At the end of another Hong Kong Art Fair – now rebranded as Art Basel in Hong Kong – one image stays in my mind. On an elevated platform stands Lars Nittve, executive director of the much-heralded M+ Museum, due to open in 2017. He is wearing a brown suit and giving a speech, in front of a gigantic brown inflatable pile of poo by American artist, Paul McCarthy. Was it coincidence, or did Lars carefully choose the suit for the occasion?
Behind the giant-sized poo towers the Ritz Carlton Hotel, whose management probably has its own views about this piece of impromptu public sculpture. When something like this dominates the view to and from your front door, it must feel uncomfortably like a comment.
The poo and other blow-up sculptures, such as Cao Fei’s suckling pig, and a bouncy Stonehenge by Jeremy Deller, are part of a temporary show called Inflation, which occupies the site where the new museum will be built. The positive spin is that this project has had an amazing impact on Hong Kong’s citizenry, affording them the revelation that shit can be art. It is only a small step to realise this also works in reverse.
At the very least it is an antidote to Florentijn Hofman’s Rubber Duck, currently bobbing up and down in Hong Kong Harbour, like it bobbed in Sydney Harbour at the start of this year. The apotheosis of cuteness, it is once again proving wildly popular, which is a reminder of the true nature of the public’s taste in art. It drew even more attention a fortnight ago when it deflated, turning into something that resembled a floating omelette.
The title, Inflation, makes one think of the inflated prices of contemporary art works sold this week at the fair. Yet it also has resonance for the West Kowloon project itself, which is feeling the squeeze due to a hundred percent rise in construction costs over the past few years.
The original budget of HK $21.6 billion, which seemed wildly generous, has now ballooned to HK $47 billion, meaning that CEO, Michael Lynch, and his colleagues, have got to add fund-raising to their list of responsibilities. Perhaps only someone as tough-minded as Lynch could be relied on to pull this off. He will still be obliged to make lots of compromises with the site, and is unlikely to repeat the international architectural contest that has seen six of the world’s top firms (3 European, 3 Asian) submit designs for the M+ Museum. By all accounts the winner has been chosen and will soon be announced.

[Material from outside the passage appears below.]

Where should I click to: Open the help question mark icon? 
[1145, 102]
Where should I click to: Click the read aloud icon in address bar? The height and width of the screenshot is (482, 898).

I’m a little hesitant about giving endorsements on this site, but after spending much of the week at the Mandarin Oriental Hotel, I feel obliged to say thanks. In most hotels there is a trade-off between what you want and what you need, but the Mandarin seems to have anticipated every desire. It’s also amazing that night after night they shower you with gifts and extras – spray for the feet, spray for the face, anti-jet lag treatment, and so on. Because of the art fair they decided I needed a huge book on art in Hong Kong, and a strange, coloured chocolate sculpture made in the form of a paint pot, brushes and palette. I could make a case for the book, but the chocolate concoction was a bridge too far.
I better stop before this begins to sound like a Susan Kurosawa column, but work lands me in a lot of different hotels and the Mandarin Oriental, Hong Kong, remains my all-time favourite. Although I’ll usually settle for anything that puts a roof over my head, this place always captures my imagination.
At the end of the week came the big announcement that UBS has committed to a global partnership with Art Basel for the fairs in Basel, Miami and Hong Kong. This begs the question: “What happened to Deutsche Bank, who were major partners for the 2013 Hong Kong show?” It also suggests that happy days are here again for the Swiss banks. UBS was hit hard by the GFC and had to scale down its burgeoning art activities. Now it seems to be scaling back up again.
How typical that the first thing UBS does when it feels like flexing its corporate muscle, is to start sponsoring major art events. This is also true for Deutsche Bank, and a range of other big financial institutions. It would be marvellous if the habit caught on in Australia, where the big four banks make rather tokenistic contributions to the visual arts. Little by little one sees the NAB, Commonwealth and ANZ logos appearing on signs and brochures, (Westpac seems more resistant to art than its peers), but it remains small scale considering the profits these banks accrue every year – largely due to fees, charges and inflated interest rates on credit cards.
As Art Basel in Hong Kong demonstrates it is possible to use art events to reach a very wide audience – an audience that may have previously had no special interest in art. It is also a fact that contemporary art is associated with a particular sort of upwardly mobile lifestyle, and such people are exactly the sort of clients coveted by the banks. Ten years ago Hong Kong had less interest in art than almost any metropolis that could rightfully call itself a world city. Now it is home to some of the leading dealers in the world, it has the third biggest art fair, and is undertaking the world’s largest arts development project.
Could it ever happen in Sydney? It would require a complete revolution in the way corporate and government entities think about the visual arts. It would also help if we could shift the country a little closer to China. If we can’t do it geographically, we might think how to do it in cultural terms. It would be a shame if the much-vaunted resources boom came and went without conferring any lasting benefits on the arts. When all the iron ore is gone people will still be visiting art museums.